Given the above background, one might guess that a minimalist approach (ie DNA barcoding) using 2 or 3 plastid genes might not distinguish among Petota species whose underlying taxonomy and genetics are so jumbled. Thus I am puzzled why the author went to the trouble of performing this study, and why, having set out to do so, he analyzed only a single plastid gene (trnH-psbA spacer) when all recent plant barcoding studies I am aware of are based on a combined analysis of 2 or 3 plastid genes. The author also analyzed ITS nuclear gene segment (approximately 800 nucleotide segment containing ITS 1, 5.8S rRNA, and ITS2). This is interesting, although for some reason the phylogenetic analysis looked at ITS segment and trnH-psbA individually. I believe there is general understanding that a single barcode region will not suffice for distinguishing land plants. Lastly, I am puzzled why only 23 of 63 species analyzed were represented by multiple accessions. The author asserts “many barcoding studies lack robust assessments of intraspecific polymorphism or assessments of all species within a genus that are needed to assess the species-specific nature of barcodes;” as a general criticism I believe this comment is incorrect, but it does apply to the present study.  

To summarize the study, 104 accessions of 63 Petota species plus 10 accessions of 9 outgroup species were analyzed (the author does not comment as to whether the selections are drawn from the revised total of 110 Petota species as defined in his laboratory). Regarding ITS, 23 species were represented by more than one accession; of these 10 species formed monophyletic lineages, which seems surprisingly good species-level resolution for a single marker in plants. With trnH-psbA, 17 species were represented by more than one accession; of these only 2 formed separate clades (1 of which did not form a distinct clade with ITS); as above, combined analysis was not done. The author dismisses matK on the basis of two previously published sequences for Petota sp. Finally, the trees used parsimony not neighbor-joining, the latter being the usual first-pass method of looking at barcode data. I find this paper a haphazard assessment of DNA barcoding in a taxonomically intensively-studied but poorly understood group. 

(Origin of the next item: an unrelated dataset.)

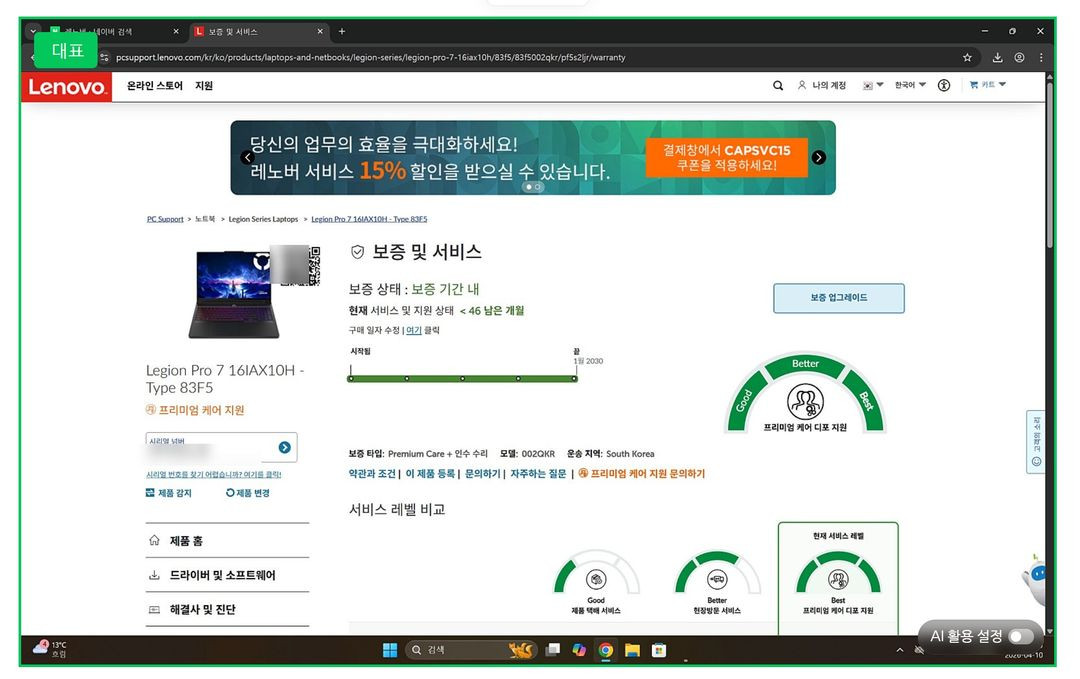Select the 해결사 및 진단 diagnostics icon
The height and width of the screenshot is (679, 1080).
click(152, 609)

High rates of horizontal gene transfer in archaea and eubacteria mean that it is not possible to draw clear species boundaries. It may be that relationships among potato species are similarly complex, and that species boundaries are fuzzier than the current taxonomy of morphologically-defined species would suggest.  It seems to me that more taxonomic and genetic work is needed on this important group, including better tests of barcoding with combined analysis of 2 or 3 of the standard plastid regions in multiple accessions from a larger number of species. The goal of a standardized minimalist approach to identifying species, including wild potatoes, is important to help move beyond having only experts being able to identify plant species.